On the other hand, the range in an equal intervals map is the same for all categories, but as a result some bins may have very few or very many observations, as is the case here for the lowest bin.
Finally, a natural breaks map uses an optimization criterion (essentially equivalent to k-means on one variable) to determine the grouping of observations. Both the number of observations in each bin and the range of the bins is variable.
The standard deviational map and box map have a pre-set number of bins, depending on, respectively, standard deviational units and quantiles/interquantile range. Again, they are illustrated using a small loop.
[ ]:
schemenok = ["StdMean","BoxPlot"]
for i in schemenok:
ax = dfs.plot(
column = 'POLICE',
scheme = i,
legend = True,
legend_kwds={"loc":"center left","bbox_to_anchor":(1,0.5), "title": 'Police'}
)
ax.set_title(i)
ax.set_axis_off()
Both types of maps are designed to highlight outliers. In the standard deviational map, these are observations more than two standard deviations away from the mean, in the box map, the outliers are outside the hinge (1.5 times the interquartile range from the median). This can be customized by setting a different value for the hinge through the classification_kwds
argument. For example, selecting only the most extreme observations is achieved by setting
classification_kwds = {"hinge": 3.0}
, as illustrated below.
[ ]:
ax = dfs.plot(
column = 'POLICE',
scheme = 'BoxPlot',
k = 6,
classification_kwds = {'hinge': 3.0},
legend = True,
legend_kwds={"loc":"center left","bbox_to_anchor":(1,0.5), "title": "Police"}
)
ax.set_title("Box Map")
ax.set_axis_off()
A standard deviational map with the categories below and above the mean shown is implemented with classification_kwds = {"anchor" : True}
, as shown below.
[ ]:
ax = dfs.plot(
column = 'POLICE',
scheme = 'StdMean',
k = 6,
classification_kwds = {'anchor': True},
legend = True,
legend_kwds = {"loc":"center left","bbox_to_anchor":(1,0.5), "title": 'Police'}
)
ax.set_title("Standard Deviational Map")
ax.set_axis_off()
Whereas the first three types of classifications have a color scheme that suggests a progression from low to high values, a so-called sequential legend, the standard deviational map and box map focus on differences from a central value. This requires a color map that highlights the move away from the center, a so-called diverging legend. In the examples shown so far, the categories were shown with the default sequential color map, which is not appropriate.

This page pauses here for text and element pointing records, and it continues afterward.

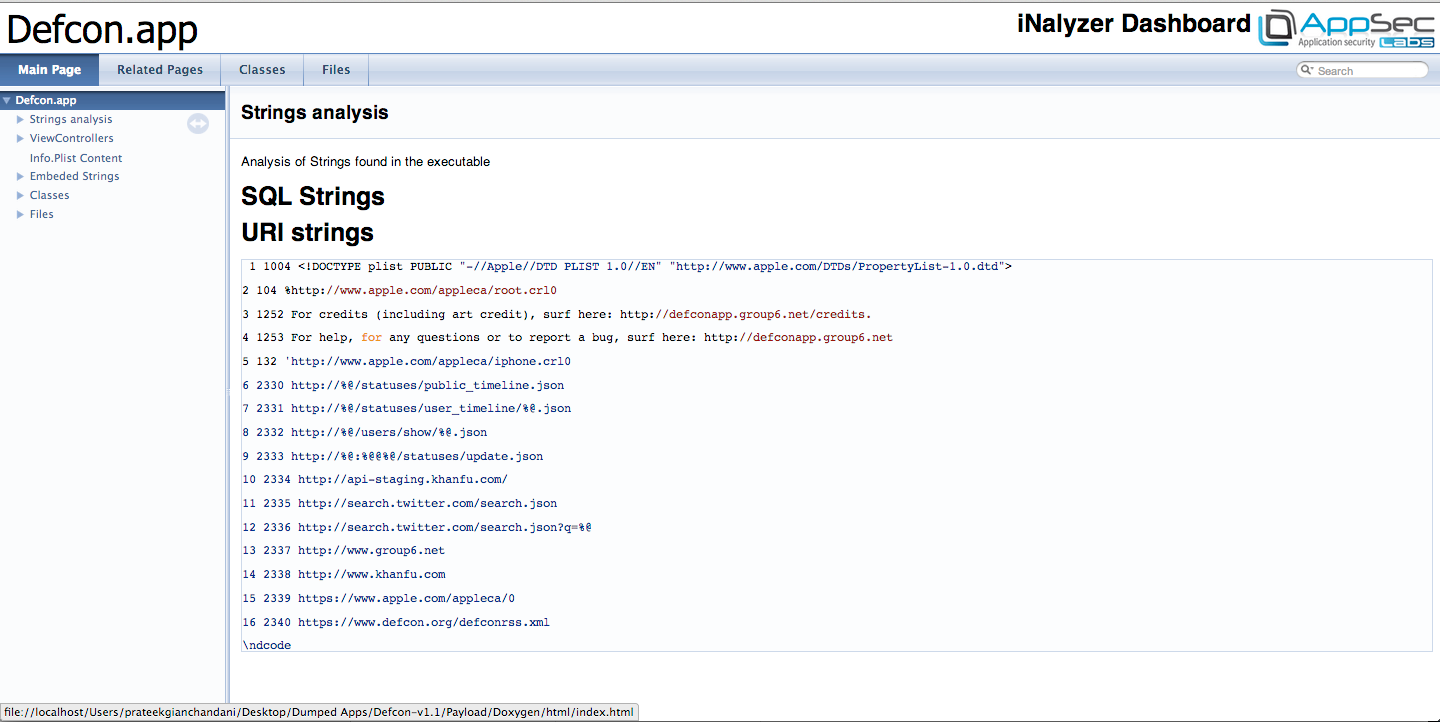Open the Related Pages tab
Viewport: 1440px width, 722px height.
click(x=159, y=70)
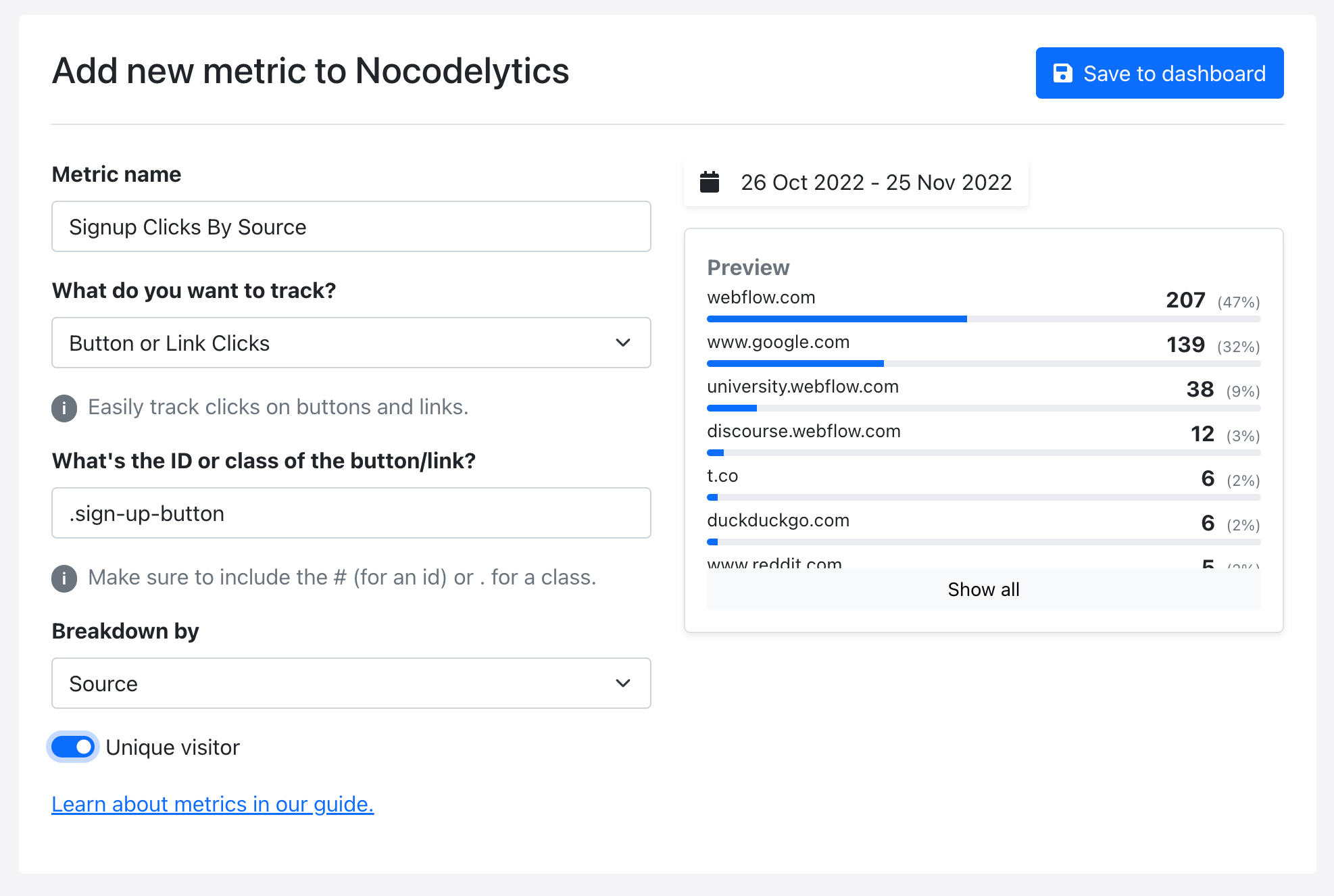Image resolution: width=1334 pixels, height=896 pixels.
Task: Open 'Learn about metrics in our guide' link
Action: pyautogui.click(x=212, y=804)
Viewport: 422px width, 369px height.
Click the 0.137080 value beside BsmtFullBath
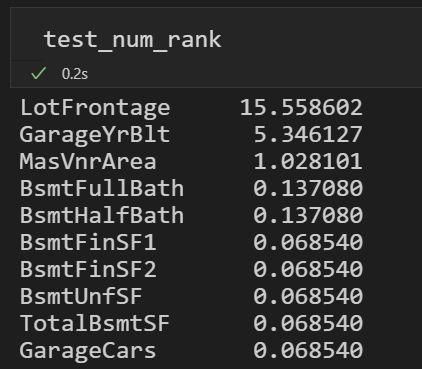(308, 188)
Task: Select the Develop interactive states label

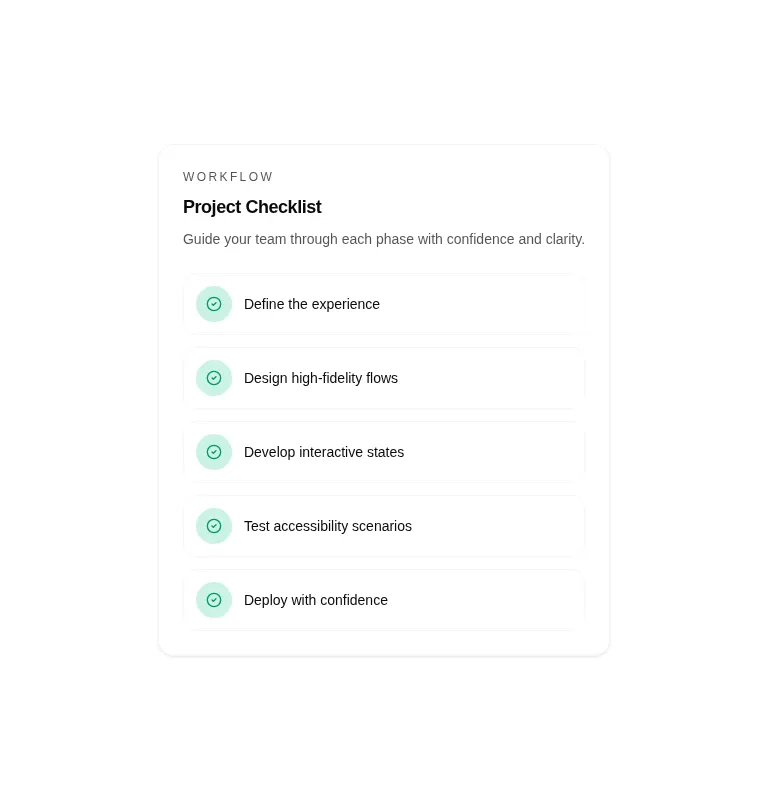Action: coord(324,452)

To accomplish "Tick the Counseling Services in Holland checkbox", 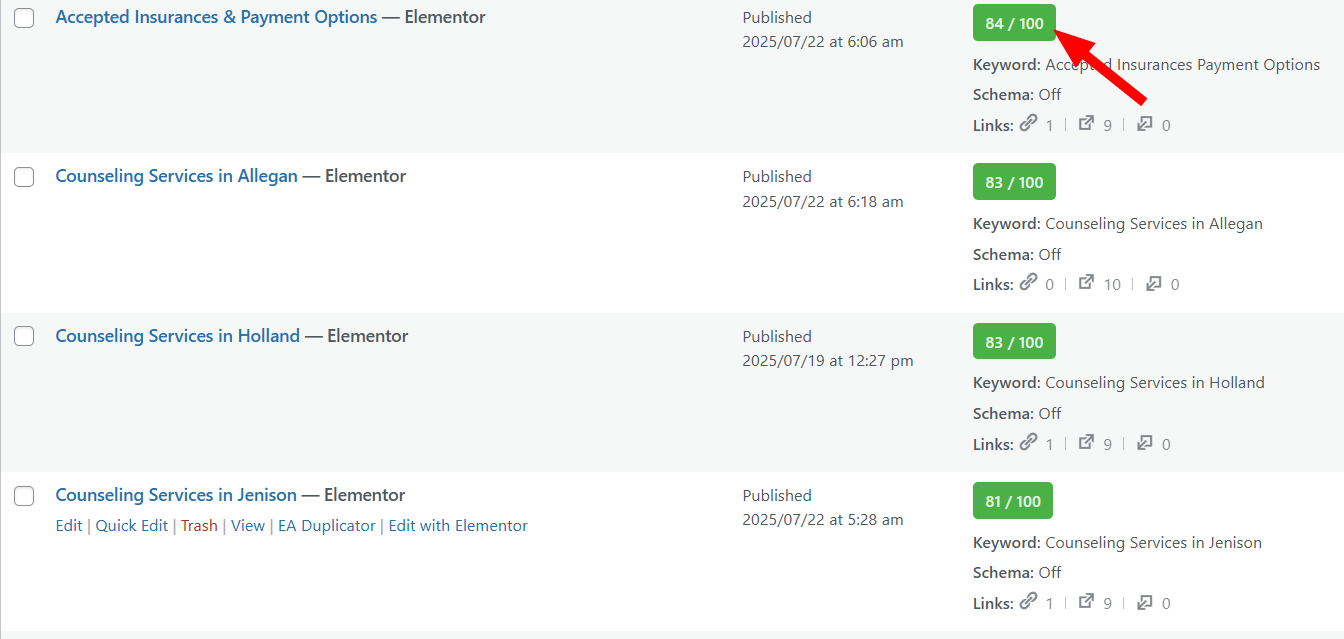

The needed customizations are considered next.
Color Map¶
The color scheme for the map is set by means of the cmap
argument. This refers to a matplotlib color map, i.e., a pre-determined range of colors optimized for a particular purpose. For example, this allows for a different color map to represent a sequential vs. a diverging legend.
The full range of color maps can be found at https://matplotlib.org/stable/users/explain/colors/colormaps.html.
For our purposes, a good sequential color map uses a gradation that goes from light to dark, either in the same color, such as cmap="Blues"
, or moving between colors, such as cmap="YlOrRd"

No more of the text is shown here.